Additionally, unexpected supply disruptions occurred in copper mines located in Chile and Panama. This led to a substantial correction in treatment and refining charges (Tc/Rc), with the current spot rate at around $12/tonne. This is significantly lower than the $80-85 per tonne range observed in the first nine months of FY2024.

Domestic market

In the domestic market, the apparent consumption growth of non-ferrous metals remained robust, ranging between approximately 10-13 per cent in the first nine months of FY2024. This growth was supported by the Government's focus on infrastructure development and a favourable demand from the renewables/electric vehicle sectors. ICRA has indicated that while demand might experience some softness in the upcoming two quarters due to the general elections, the overall growth is expected to remain healthy at around 10 per cent for FY2024 and FY2025.

Moreover, the sustained moderation in coal prices could potentially relieve input costs. ICRA has observed that the domestic e-auction premia on coal have decreased in recent months, reaching around 40 per cent in February 2024. This is a notable decrease from the exceptionally high levels exceeding 180 per cent seen in the corresponding period of the previous year. Additionally, caustic soda prices and calcined pet coke have also shown moderation in the current fiscal year.

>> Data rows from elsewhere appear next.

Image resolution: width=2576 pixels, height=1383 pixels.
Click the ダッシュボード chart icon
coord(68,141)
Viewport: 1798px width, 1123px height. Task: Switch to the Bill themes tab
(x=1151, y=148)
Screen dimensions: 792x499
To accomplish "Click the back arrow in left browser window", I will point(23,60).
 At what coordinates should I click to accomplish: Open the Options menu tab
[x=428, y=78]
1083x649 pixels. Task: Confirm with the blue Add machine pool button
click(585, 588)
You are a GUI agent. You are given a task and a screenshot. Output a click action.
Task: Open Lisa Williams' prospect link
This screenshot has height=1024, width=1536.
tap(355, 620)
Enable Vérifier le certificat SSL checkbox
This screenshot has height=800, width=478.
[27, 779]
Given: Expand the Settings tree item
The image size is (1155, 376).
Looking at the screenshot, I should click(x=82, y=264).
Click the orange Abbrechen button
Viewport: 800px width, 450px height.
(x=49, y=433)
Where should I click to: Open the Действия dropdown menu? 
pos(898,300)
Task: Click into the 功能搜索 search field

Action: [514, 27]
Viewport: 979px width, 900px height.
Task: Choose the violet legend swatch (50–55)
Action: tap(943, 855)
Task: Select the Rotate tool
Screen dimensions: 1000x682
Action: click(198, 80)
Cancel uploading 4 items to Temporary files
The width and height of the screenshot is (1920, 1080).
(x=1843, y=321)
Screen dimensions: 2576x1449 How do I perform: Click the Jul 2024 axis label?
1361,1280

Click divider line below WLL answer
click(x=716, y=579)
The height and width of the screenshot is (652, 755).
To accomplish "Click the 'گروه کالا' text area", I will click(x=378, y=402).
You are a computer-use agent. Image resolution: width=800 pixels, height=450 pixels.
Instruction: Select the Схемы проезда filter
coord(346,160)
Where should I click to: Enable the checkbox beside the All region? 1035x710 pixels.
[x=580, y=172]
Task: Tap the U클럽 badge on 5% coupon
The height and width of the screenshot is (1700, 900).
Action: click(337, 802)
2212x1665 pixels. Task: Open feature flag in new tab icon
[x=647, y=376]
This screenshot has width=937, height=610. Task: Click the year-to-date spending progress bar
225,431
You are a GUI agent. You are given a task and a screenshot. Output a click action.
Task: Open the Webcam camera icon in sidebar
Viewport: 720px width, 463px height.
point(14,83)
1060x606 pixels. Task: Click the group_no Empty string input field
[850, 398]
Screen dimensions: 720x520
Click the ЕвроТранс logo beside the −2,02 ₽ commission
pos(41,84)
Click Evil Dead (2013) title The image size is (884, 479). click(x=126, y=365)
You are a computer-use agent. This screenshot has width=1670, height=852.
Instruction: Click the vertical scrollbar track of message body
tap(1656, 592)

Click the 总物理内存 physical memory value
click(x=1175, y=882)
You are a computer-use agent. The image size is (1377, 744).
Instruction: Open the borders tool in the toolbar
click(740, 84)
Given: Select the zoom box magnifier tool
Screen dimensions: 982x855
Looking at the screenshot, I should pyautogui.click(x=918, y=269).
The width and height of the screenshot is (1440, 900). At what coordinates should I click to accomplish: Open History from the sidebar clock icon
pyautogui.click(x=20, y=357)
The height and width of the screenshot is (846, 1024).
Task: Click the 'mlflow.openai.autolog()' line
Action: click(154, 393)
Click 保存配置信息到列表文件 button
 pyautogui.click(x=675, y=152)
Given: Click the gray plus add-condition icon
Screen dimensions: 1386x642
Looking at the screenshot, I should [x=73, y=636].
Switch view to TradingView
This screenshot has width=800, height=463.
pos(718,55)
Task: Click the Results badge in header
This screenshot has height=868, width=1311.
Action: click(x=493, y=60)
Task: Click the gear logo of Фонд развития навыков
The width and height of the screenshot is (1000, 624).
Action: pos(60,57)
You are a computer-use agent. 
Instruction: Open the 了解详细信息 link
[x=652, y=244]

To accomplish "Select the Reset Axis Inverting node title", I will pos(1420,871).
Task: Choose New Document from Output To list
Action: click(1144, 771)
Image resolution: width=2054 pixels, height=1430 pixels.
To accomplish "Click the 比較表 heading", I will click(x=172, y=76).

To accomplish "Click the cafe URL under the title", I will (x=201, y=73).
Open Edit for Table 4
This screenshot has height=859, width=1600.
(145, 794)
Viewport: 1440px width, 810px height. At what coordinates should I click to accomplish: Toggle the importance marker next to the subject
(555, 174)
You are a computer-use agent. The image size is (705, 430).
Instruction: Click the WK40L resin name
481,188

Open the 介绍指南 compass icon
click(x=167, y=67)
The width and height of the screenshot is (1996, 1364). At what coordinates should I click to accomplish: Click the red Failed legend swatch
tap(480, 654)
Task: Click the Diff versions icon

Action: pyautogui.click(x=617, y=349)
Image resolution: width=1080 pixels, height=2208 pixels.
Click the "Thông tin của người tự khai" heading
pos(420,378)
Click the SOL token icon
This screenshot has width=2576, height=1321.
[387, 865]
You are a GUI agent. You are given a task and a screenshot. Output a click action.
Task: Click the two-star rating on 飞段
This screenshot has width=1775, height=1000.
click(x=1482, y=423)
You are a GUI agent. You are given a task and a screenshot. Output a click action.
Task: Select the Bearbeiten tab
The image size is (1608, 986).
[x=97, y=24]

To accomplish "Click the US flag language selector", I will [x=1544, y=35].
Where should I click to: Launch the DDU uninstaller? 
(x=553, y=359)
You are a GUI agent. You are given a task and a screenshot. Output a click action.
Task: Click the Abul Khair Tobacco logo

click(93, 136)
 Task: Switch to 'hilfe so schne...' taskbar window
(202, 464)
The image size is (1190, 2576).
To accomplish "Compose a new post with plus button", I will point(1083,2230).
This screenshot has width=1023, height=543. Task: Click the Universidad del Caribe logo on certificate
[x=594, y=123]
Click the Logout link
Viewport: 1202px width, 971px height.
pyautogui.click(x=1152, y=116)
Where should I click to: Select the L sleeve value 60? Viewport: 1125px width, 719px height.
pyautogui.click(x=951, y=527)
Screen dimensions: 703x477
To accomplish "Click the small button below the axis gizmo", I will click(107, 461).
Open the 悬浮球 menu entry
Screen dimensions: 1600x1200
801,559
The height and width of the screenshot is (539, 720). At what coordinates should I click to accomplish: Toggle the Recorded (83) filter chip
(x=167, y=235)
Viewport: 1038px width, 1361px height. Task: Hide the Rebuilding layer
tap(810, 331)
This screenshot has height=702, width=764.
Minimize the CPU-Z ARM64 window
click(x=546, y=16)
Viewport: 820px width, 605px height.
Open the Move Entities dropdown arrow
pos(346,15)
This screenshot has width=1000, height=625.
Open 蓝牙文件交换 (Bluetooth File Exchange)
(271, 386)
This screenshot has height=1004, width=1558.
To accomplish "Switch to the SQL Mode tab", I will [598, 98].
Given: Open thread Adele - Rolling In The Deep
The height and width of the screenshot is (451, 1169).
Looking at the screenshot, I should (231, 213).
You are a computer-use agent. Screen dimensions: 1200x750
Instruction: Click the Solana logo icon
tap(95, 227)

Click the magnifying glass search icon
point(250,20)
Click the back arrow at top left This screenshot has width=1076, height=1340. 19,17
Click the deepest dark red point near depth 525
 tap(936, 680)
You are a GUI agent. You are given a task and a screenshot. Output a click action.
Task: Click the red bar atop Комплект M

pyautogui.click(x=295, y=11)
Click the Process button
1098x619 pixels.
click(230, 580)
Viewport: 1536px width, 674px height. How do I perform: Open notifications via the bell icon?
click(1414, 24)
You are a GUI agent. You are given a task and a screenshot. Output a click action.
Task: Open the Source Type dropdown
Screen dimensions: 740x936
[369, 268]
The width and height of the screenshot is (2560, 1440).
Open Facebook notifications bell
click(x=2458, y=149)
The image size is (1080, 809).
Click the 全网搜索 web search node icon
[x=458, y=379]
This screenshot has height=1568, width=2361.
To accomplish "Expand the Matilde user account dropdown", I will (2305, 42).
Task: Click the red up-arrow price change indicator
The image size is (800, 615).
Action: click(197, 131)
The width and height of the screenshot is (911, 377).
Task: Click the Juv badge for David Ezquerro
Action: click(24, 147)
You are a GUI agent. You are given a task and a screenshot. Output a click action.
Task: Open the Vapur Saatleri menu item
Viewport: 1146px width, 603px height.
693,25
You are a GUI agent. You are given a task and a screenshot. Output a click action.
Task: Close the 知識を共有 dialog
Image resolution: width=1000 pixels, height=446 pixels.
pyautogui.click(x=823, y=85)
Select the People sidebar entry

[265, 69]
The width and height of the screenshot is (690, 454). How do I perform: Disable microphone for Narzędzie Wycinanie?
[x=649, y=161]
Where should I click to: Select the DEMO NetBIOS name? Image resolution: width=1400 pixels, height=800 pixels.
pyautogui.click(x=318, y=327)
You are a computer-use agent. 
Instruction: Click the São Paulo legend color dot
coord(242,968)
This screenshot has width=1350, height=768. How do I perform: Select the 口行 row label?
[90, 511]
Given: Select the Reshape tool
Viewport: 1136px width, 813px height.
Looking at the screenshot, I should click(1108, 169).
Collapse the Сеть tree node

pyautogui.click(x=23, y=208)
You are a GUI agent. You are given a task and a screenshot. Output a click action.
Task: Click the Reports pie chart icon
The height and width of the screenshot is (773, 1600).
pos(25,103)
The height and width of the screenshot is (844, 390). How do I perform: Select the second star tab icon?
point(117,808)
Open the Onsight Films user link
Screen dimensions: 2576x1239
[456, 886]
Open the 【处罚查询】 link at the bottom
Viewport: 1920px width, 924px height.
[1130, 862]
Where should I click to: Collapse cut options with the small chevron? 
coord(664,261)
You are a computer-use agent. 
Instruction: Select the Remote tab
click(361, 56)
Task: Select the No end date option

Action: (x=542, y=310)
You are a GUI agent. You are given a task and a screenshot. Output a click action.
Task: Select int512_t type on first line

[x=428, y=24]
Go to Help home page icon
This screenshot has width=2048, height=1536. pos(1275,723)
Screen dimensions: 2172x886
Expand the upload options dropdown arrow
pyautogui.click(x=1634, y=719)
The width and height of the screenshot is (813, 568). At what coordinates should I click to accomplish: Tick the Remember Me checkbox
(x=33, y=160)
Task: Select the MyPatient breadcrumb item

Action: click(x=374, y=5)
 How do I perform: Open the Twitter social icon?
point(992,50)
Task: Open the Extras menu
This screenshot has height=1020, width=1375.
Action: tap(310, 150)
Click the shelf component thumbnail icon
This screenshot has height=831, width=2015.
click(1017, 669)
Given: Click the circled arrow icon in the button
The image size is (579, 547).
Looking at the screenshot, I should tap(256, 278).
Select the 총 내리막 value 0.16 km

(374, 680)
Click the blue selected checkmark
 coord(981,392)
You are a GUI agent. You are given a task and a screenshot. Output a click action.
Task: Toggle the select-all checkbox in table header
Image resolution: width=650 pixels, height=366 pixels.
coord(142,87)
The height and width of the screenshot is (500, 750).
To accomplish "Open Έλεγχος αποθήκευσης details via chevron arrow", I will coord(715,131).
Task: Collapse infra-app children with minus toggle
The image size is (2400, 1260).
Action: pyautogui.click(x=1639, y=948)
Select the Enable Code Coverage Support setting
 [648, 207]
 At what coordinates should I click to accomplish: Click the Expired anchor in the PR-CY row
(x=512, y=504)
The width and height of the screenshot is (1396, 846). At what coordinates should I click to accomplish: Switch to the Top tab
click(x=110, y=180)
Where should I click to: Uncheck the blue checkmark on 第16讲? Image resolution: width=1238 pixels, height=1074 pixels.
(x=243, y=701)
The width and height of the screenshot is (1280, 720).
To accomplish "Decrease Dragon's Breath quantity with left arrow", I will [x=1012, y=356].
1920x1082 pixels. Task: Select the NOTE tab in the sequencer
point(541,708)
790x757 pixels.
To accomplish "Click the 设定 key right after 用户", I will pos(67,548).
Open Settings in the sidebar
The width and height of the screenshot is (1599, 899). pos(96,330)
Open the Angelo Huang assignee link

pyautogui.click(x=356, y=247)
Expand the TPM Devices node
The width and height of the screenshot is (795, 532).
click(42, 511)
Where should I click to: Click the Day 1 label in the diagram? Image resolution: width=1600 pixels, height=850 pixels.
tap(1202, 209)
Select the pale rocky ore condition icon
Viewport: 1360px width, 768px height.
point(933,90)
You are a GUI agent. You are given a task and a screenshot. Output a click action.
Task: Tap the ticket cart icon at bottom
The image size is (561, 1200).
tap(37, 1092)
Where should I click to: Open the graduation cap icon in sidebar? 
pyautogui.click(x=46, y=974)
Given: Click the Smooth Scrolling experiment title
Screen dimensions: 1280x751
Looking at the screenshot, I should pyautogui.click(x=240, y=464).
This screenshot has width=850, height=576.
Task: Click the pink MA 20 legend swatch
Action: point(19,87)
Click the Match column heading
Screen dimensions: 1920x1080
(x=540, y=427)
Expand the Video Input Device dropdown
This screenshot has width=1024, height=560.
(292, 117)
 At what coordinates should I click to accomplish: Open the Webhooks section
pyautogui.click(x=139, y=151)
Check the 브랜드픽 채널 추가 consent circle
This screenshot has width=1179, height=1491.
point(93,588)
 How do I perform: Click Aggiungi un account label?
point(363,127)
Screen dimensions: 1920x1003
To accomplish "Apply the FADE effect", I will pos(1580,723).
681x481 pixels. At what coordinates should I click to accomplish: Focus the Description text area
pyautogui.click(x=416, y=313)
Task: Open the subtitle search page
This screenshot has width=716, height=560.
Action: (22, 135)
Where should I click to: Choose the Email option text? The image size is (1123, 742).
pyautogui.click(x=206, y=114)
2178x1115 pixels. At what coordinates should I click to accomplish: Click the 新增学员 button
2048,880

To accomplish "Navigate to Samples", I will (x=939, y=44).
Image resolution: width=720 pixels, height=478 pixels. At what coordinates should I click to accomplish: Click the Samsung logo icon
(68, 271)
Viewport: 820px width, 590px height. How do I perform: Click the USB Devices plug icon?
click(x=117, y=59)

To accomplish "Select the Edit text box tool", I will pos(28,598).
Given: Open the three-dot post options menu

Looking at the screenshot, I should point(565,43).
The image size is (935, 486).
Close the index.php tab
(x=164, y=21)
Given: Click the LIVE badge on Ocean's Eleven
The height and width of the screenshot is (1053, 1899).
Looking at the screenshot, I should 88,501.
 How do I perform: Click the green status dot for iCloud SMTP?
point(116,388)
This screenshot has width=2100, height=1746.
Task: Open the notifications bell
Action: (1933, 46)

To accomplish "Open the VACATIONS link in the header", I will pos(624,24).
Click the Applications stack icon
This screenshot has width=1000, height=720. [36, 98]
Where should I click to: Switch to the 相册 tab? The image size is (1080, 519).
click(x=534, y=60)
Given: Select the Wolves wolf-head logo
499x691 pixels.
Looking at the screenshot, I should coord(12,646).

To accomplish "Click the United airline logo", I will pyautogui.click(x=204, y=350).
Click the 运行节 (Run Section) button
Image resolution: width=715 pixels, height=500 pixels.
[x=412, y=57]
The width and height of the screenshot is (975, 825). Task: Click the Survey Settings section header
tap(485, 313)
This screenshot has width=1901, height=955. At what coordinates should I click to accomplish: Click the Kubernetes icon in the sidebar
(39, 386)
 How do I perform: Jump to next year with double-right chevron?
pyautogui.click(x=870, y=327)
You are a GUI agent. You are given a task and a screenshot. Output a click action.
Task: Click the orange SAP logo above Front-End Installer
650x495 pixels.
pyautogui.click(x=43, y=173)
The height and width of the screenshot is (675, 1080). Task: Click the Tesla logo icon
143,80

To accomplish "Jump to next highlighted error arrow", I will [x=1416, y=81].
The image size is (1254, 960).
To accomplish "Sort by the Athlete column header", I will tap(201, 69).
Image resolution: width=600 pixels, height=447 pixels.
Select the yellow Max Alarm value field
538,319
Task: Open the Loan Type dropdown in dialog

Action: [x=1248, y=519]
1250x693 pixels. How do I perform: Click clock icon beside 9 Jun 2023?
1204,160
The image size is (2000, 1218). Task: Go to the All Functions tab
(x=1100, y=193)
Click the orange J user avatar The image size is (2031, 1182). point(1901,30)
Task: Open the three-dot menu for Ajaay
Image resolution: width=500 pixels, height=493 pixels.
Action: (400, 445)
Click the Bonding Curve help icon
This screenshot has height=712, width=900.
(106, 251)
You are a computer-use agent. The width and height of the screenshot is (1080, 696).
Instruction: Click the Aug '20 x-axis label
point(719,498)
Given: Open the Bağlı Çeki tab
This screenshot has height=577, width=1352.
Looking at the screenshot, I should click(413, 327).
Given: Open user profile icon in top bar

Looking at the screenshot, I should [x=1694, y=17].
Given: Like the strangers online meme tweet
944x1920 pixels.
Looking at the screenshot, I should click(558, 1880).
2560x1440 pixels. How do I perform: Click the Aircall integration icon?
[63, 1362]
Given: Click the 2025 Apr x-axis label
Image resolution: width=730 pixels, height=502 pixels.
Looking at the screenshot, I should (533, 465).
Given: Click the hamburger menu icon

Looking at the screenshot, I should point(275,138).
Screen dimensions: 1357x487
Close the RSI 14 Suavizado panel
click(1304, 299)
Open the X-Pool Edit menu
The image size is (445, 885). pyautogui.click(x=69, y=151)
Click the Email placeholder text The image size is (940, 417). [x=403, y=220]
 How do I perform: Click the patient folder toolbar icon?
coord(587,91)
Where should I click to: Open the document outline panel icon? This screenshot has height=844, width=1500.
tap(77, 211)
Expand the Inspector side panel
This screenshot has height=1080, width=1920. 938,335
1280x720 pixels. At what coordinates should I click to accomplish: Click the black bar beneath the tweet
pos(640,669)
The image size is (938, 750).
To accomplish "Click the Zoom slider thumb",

Jayanta Roy, Senior Vice-President and Group Head, Corporate Sector Ratings, ICRA, said, “With input costs remaining largely under check, the domestic entities are expected to register operating margins of 17-17.5 per cent in FY2025, like the levels estimated in FY2024. That said, with the commodity upcycle moderating since FY2023, domestic entities’ cash flows have reduced from their record highs, thus increasing their dependence on external financing to meet their committed expansion plans. This trend has been visible from the 13.8 per cent and 14.3 per cent growth in the sector’s bank borrowings in FY2023 and FY2024 respectively. Therefore, the industry’s leverage (total debt to operating profits) has steadily increased from 1.8 times in FY2023 to ~2.2 times in FY2024 and FY2025. However, these leverage levels are lower compared to the FY2016-FY2020 average of ~3.5 times reported during the pre-Covid era. At the current level, the industry would remain resilient to project-related risks”.